Племянник Николушка, в противовес Анне Михайловне, живет параллельно в нескольких временных рядах (во всяком случае, пытается это делать чисто спонтанно): «Вдыхая ночной запах, вспоминал Николушка давнее, и детские сны сплетались в то, что было много лет назад здесь и в городе» (Там же; 12).

«Структура» этих воспоминаний персонажа достаточно своеобразна. Они начинаются с обостренного ощущения запаха («вдыхая ночной запах»), т. е. мимолетное ощущение дает возможность герою погрузиться в глубину собственного сознания. В самом воспоминании совмещены несколько временных и пространственных рядов: «детские сны» — то, что происходило когда-то давно, ночью; «то, что было <…> здесь» (в деревне) и «в городе» — т. е. преимущественно днем и в разных пространственных точках. Мы видим, что здесь достаточно точно воспроизведена структура, описываемая Волошиным в статье «Анри де Ренье»: ощущение перспективы времени рождается из импрессионистического впечатления.

Однако Николушка не только переживает прошлое, расположенное в близких между собой, почти синхронных, точках, но и пытается совместить в сознании два типа течения времени, два несовпадающих ритма. Это — мерный ритм жизни тетушки, связанный с сохранением традиций дворянского прошлого (ср.: «Я хочу работать, — ответил Николушка скромно. — В детстве меня не учили этому <…> Исполняя волю Анны Михайловны, буду я работать» [Там же; 10]), и ускоренный ритм его собственной жизни: «Узнав о предстоящем поджоге, раскричался он, грозя перестрелять всех мужиков, и упрекнув тетушку в потакательстве, вооружился с головы до ног» (Там же; 24).
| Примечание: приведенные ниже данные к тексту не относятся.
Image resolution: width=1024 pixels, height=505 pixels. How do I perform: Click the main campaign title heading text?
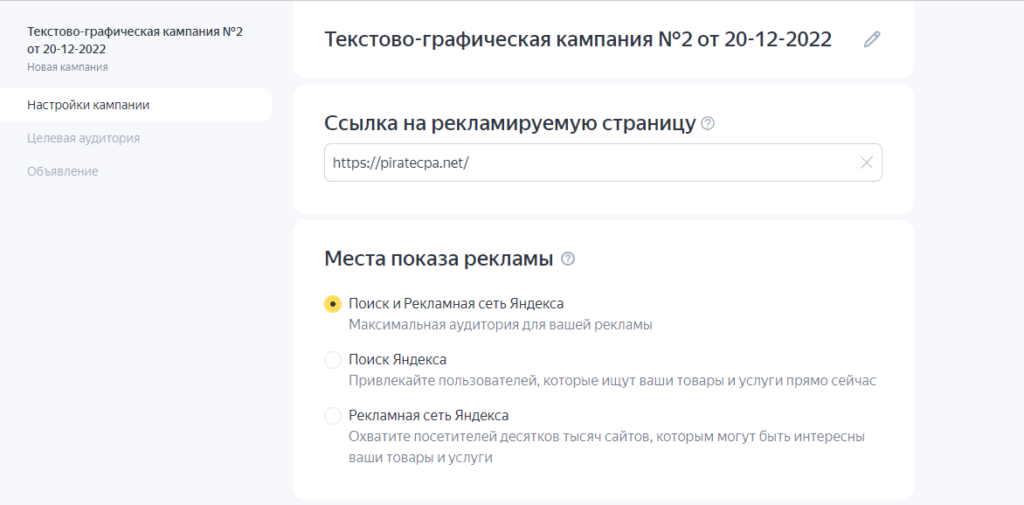click(578, 39)
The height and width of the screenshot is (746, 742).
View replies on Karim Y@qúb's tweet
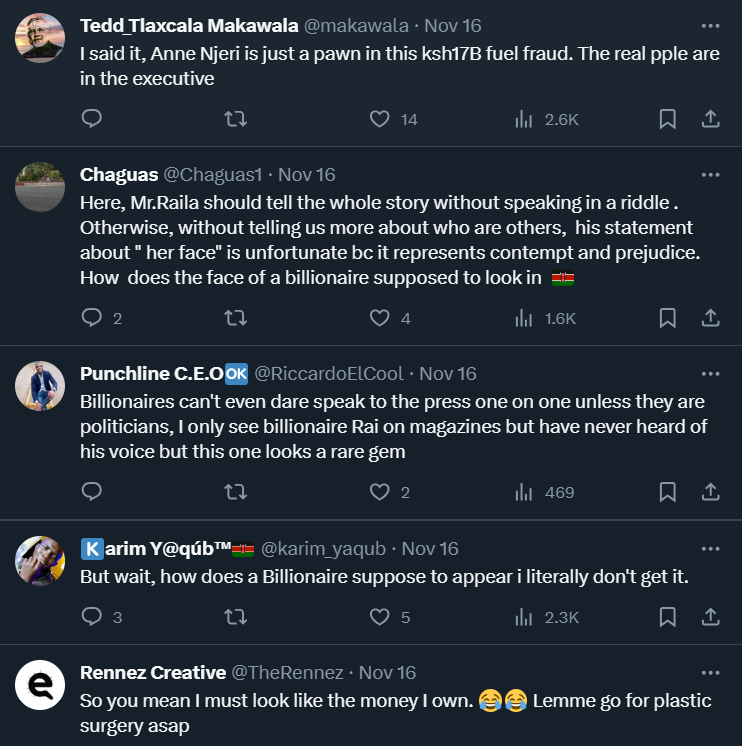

Два разных типа восприятия времени соотнесены в повести с различным восприятием деталей внешнего мира. Восприятие тетушки (отчасти и повествователя) преимущественно «вещное». Она видит вещи, а не «впечатления от вещей». Их изображение у Толстого лишено зыбкости, переходности (это преимущественно описание домашнего интерьера): «Она <тетушка. — Л. П.> любила больше всего широкое кресло, обитое коричневым штофом, с пружиной, торчащей из мочалы <…> На нем родилась тетушка и все девять ее, теперь покойных, сестер» (Там же; 6); «перебрала в шкатулке бумажки с волосами давно умерших Туреневых, Налымовых, Ходынских, <…> костяной футляр для зубочистки разыскивала» (Там же). Вещь, находящаяся в процессе разрушения, как бы на грани перехода в небытие, является знаком исчезающего мира дворянской культуры. Именно эта особенность поэтики повести дает исследователям основание сближать стиль повести с поэтикой Гоголя, его «вещным» миром (см.: Крюкова 1990; 128). Своеобразная устойчивость, нетекучесть вещного интерьера у Толстого связаны с тем, что усадебный мир в повести как бы переживает последние мгновения своего существования, у него отсутствует перспектива.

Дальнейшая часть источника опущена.